The Sound of Two Hands Clapping

It is natural to want our children to participate in the things that give us pleasure! But "helping" children to perform actions for which they are not developmentally ready may not be the best way to teach them these things. In Waving Bye-Bye, my most recent blog entry, we explored what happens when a child’s arm is waved for him. http://www.ecmma.org/blog/movement_matters/waving_bye_bye   After “Bye Bye," the next most common reason for an adult to manipulate a child’s limbs is probably clapping.

When working with children, a good rule of thumb is to ask, “What is the natural way for this coordination to develop?” Then we look for ways to support this developmental process.

Clapping is a complicated activity, and the brain/body system has to work hard to coordinate it. Getting those arms moving in concert, and connecting one hand with another is a virtuoso performance for any young child. 

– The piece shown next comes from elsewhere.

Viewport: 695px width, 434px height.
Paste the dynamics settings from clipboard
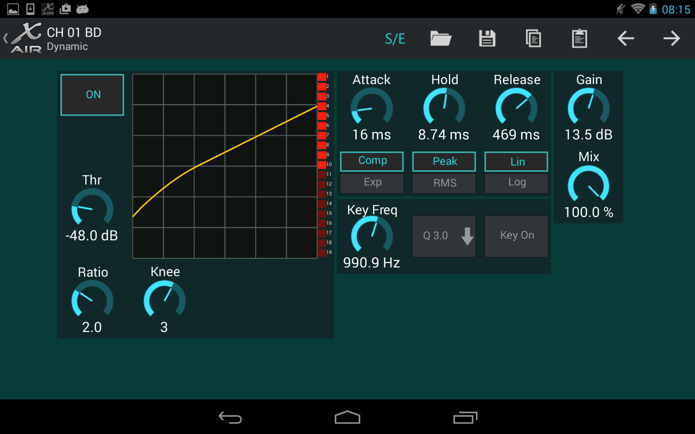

One reason for clapping is to applaud a performance – either someone else’s, or the child’s own “Good job.”  I’ve been in early childhood music classes where the children clap after each song.

But applause does not really flow out of a child’s own experience.  Young children live in the NOW; they do not – and should not – possess the kind of self-reflective consciousness that makes applause make sense.  Applause stops the rhythm of life; it creates a gulf between the activity and the perception of the activity, between the performance and the performer.  For young children, the best reward is just to keep doing the fun thing, and then the next, and the next. 

But an excellent reason for clapping is to keep a beat. Clapping along with the beat can develop organically from a child’s experience of music. The best way to encourage this kind of rhythmic clapping is to model it. Have your child in your lap as you clap in rhythm to a song.  The experience of your body moving to the music, along with the auditory accent of your actual clap, will go right into your child’s ears and body.  And when they are ready, they will begin to bang out the rhythm themselves.

To enhance this experience, you can also gently tap the rhythm on your child’s body.  This helps your child internalize the rhythm.  If you are patient, when children are ready to express the beat, they will – and probably in perfect time.